Ulrika Björk is a Senior Lecturer in Philosophy at Södertörn University in Stockholm. She received her doctorate in 2009 with a study of Simone de Beauvoir’s philosophical and literary investigations of subjectivity. Her main research fields are phenomenology and continental philosophy, early 20th century Jewish thought, and feminist philosophy. Since 2024, is the head of the research project Experimenting with Traditions: The Life and Afterlife of 20th Century Jewish Intellectual Culture in the Baltic Sea Region. Her current research engages with Hannah Arendt’s problematization of tradition from the perspective of her Jewish writings. She recently edited a special issue on political theology and Jewish political thought for Nordisk judaistik/Scandinavian Jewish Studies (vol. 36, no. 1, 2025).

Jayne Svenungsson is Professor of Systematic Theology at Lund University in Sweden. Currently director of the multidisciplinary research program At the End of the World: A Transdisciplinary Approach to the Apocalyptic Imaginary in the Past and Present (endoftheworld.lu.se), her research focuses on political theology and philosophy of history. Her latest monograph is Divining History: Prophetism, Messianism and the Development of the Spirit (2016). Co-edited volumes include Jewish Thought, Utopia and Revolution (2014), Monument and Memory (2015), Heidegger’s Black Notebooks and the Future of Theology (2017) and The Ethos of History: Time and Responsibility (2018).
Panel III

Gregor Noll is Professor of International Law at the University of Gothenburg and a leading scholar of refugee law, international humanitarian law and the theory of international law. His work has shaped debates on asylum, evidence and credibility, the laws of war and the legal imagination surrounding digital technologies and algorithmic systems. His recent research includes studies on decision-making, proportionality and technology in international law, and contributions to scholarly handbooks on the International Court of Justice and refugee law.

--- WHAT TO PRODUCE ---
Continue the speaker biographies after the entry on Gregor Noll.

--- SUPPLIED RECORDS ---
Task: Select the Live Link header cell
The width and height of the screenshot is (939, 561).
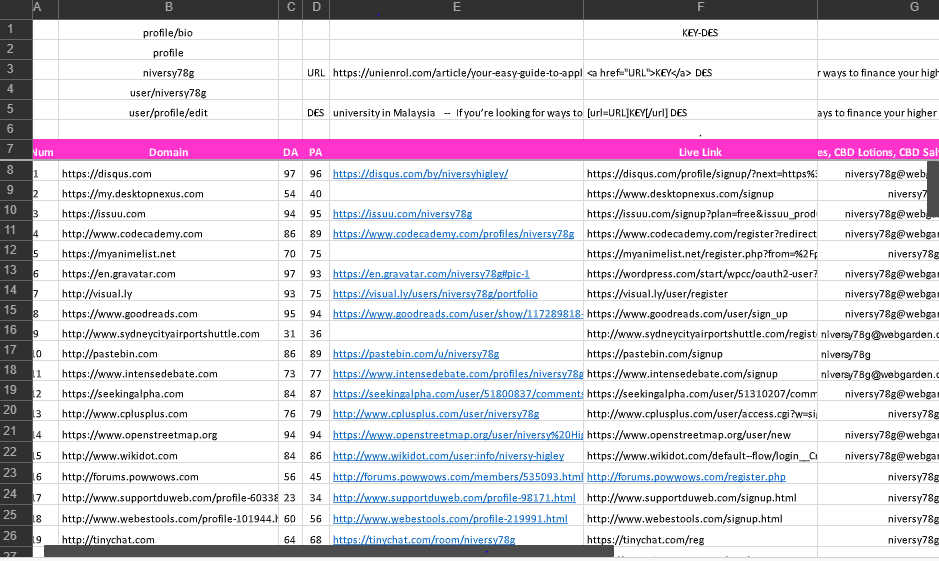Action: pyautogui.click(x=700, y=152)
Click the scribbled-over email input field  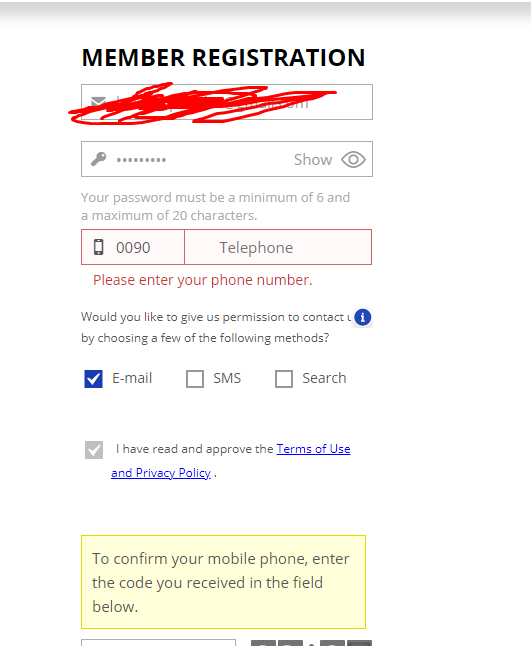(227, 102)
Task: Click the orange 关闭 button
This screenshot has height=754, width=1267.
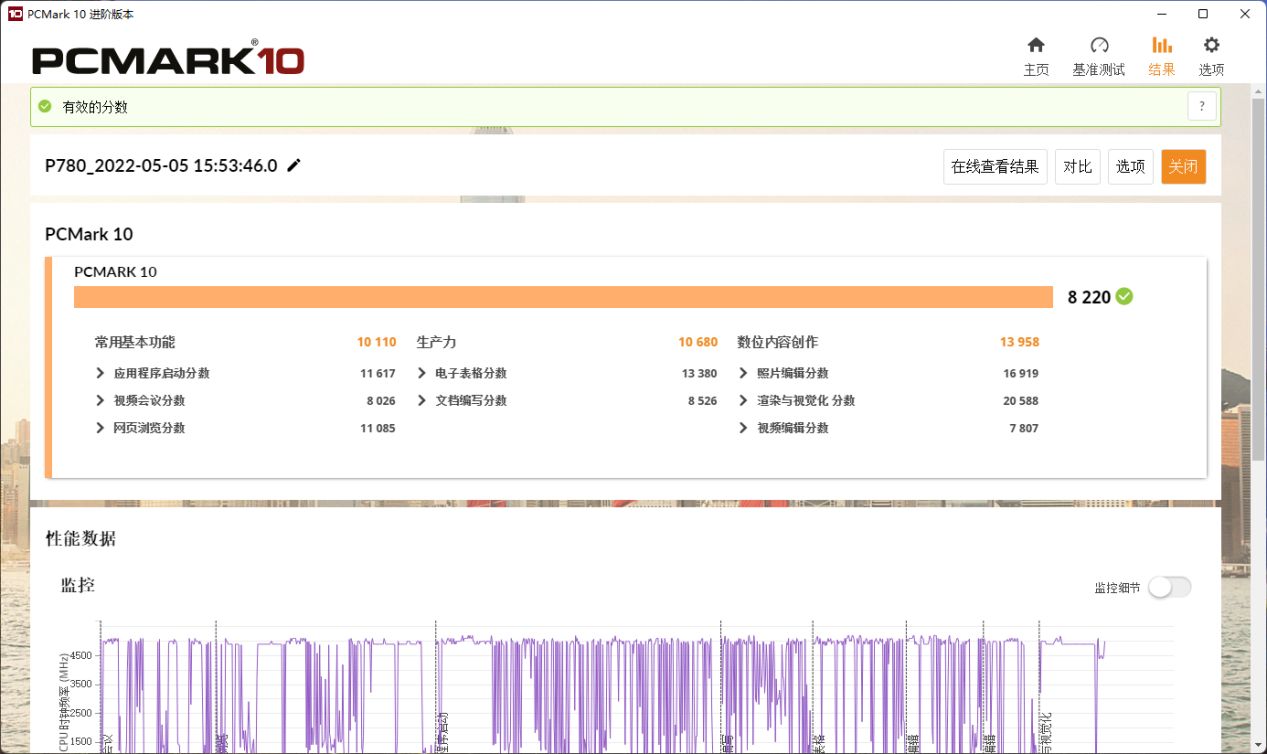Action: pyautogui.click(x=1183, y=166)
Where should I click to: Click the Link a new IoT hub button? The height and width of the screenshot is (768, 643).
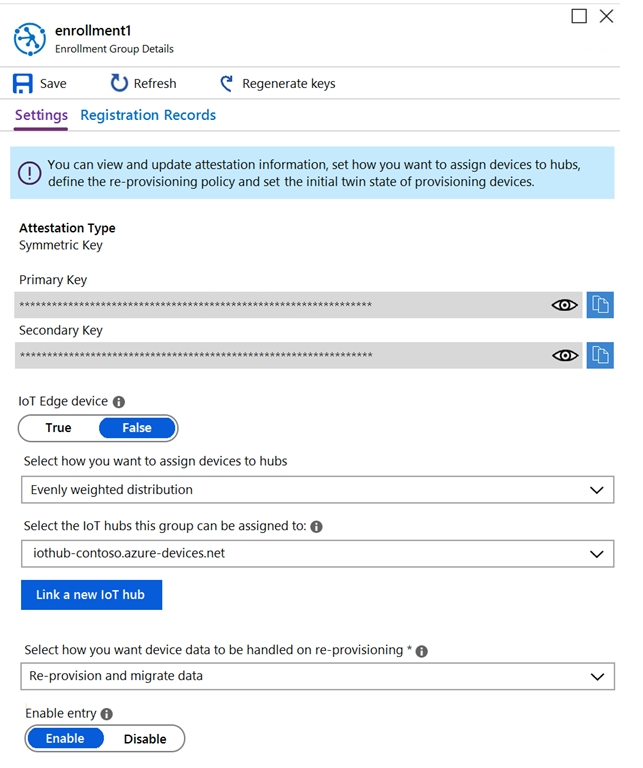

--- EXPECTED ANSWER ---
Friederike Kuntz is a scholar of international political and cultural history and Postdoc Academic Coordinator of the Research Unit Borders at the Cluster of Excellence “Contestations of the Liberal Script” (SCRIPTS), Free University Berlin. Her work explores historical formations of knowledge and government and the making of “the international,” drawing on neo-materialist and interdisciplinary approaches. She previously held research positions in Germany and the Netherlands.

Przemysław Tacik is Associate Professor at the Institute of European Studies of the Jagiellonian University in Kraków and Director of Nomos: Centre for International Research on Law, Culture and Power. Trained in philosophy, law and sociology, he works at the intersection of contemporary philosophy, Jewish thought, critical legal studies and international law. He is the author of four monographs, including A New Philosophy of Modernity and Sovereignty (Bloomsbury 2021), and co-author of Law and the Exception: Towards a New Paradigm.

Tormod Johansen is Associate Professor and Senior Lecturer in Public Law at the University of Gothenburg. His research focuses on constitutional and administrative law, as well as legal theory and the philosophical foundations of public law. He has contributed to projects on legal preparedness and civil–military defence. His latest publication is the co-authored monograph The End of Law: Political Theology and the Crisis of Sovereignty (2025). He teaches constitutional and administrative law and serves on the coordinative council of Nomos: Centre for International Research on Law, Culture and Power.
Panel III

Luca Di Blasi is Associate Professor of Philosophy at the Theological Faculty of the University of Bern, contact person for the Interreligious Studies team at the Theological Faculty in Bern, and Associate Member of the ICI Berlin. His theoretical main interests include philosophy of religion, modern continental philosophy, postsecularism, and political theology. Main publications include Die Politik der Schuld (2025); Dezentrierungen. Beiträge zur Religion der Philosophie im 20. Jahrhundert (2018); Der weiße Mann. Ein Anti-Manifest (2013); Der Geist in der Revolte. Der Gnostizismus und seine Wiederkehr in der Postmoderne (2002); Cybermystik [ed.] (2006).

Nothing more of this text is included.